Лекции по истории философии
Шрифт:
Так же обстояло дело у финикиян в Космогонии Санхуниатона. Эти фрагменты, находящиеся у Евсевия (Praep. Evang., I, 10), взяты из греческого перевода Санхуниатона, сделанного с финикийского языка грамматиком Филоном Библосским. Филон жил при Веспасиане и приписывает Санхуниатону глубокую древность. В этом отрывке мы читаем: «Началами вещей являются хаос, в котором элементы существовали неразвито и смешанно, и дух воздуха. Последний оплодотворил хаос и породил с ним илистое вещество, тину (ιλυν), содержавшее в себе живые силы и семена животных. Благодаря смешению ила с материей хаоса и возникшему отсюда брожению элементы отделились друг от друга. Огненные части поднялись ввысь и образовали звезды. Благодаря влиянию последних на воздух были порождены облака.

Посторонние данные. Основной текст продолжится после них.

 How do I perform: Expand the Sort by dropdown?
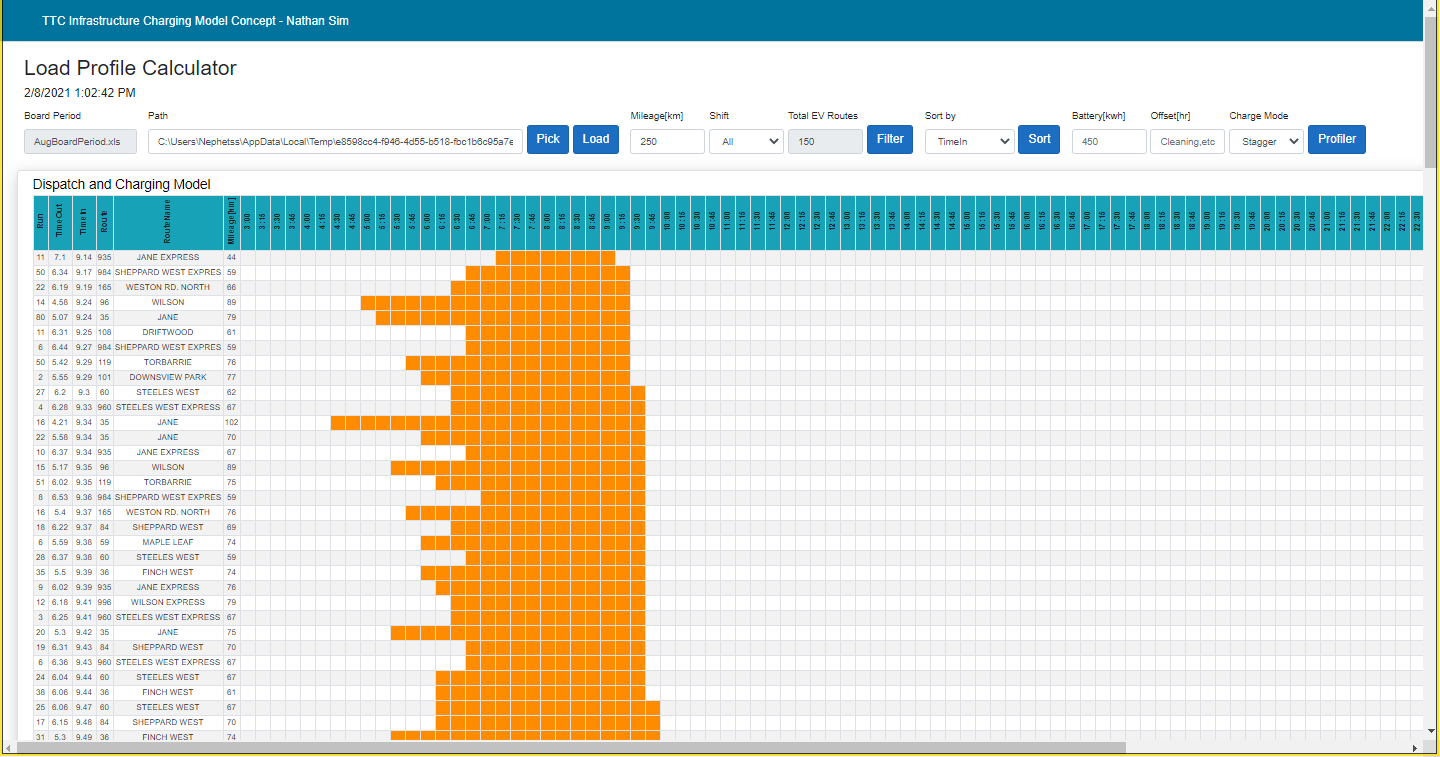click(x=969, y=142)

Земля сделалась плодородной. Из смешения воды с землею, перешедшего благодаря илу в гниение, возникли животные; они были несовершенны и лишены ощущений. Эти животные породили, в свою очередь, других животных, которые были более совершенны {82}и одарены чувствами. Грохотание грома во время грозы пробудило к жизни первых животных, дремавших в своих семенных покровах» [7] .
7
Sanchuniathonis Fragm., ed. Rich. Cumberland. London 1720, 8; переведено на немецкий язык И.П. Касселем. Магдеб. 1785, 8, стр. 1 – 4.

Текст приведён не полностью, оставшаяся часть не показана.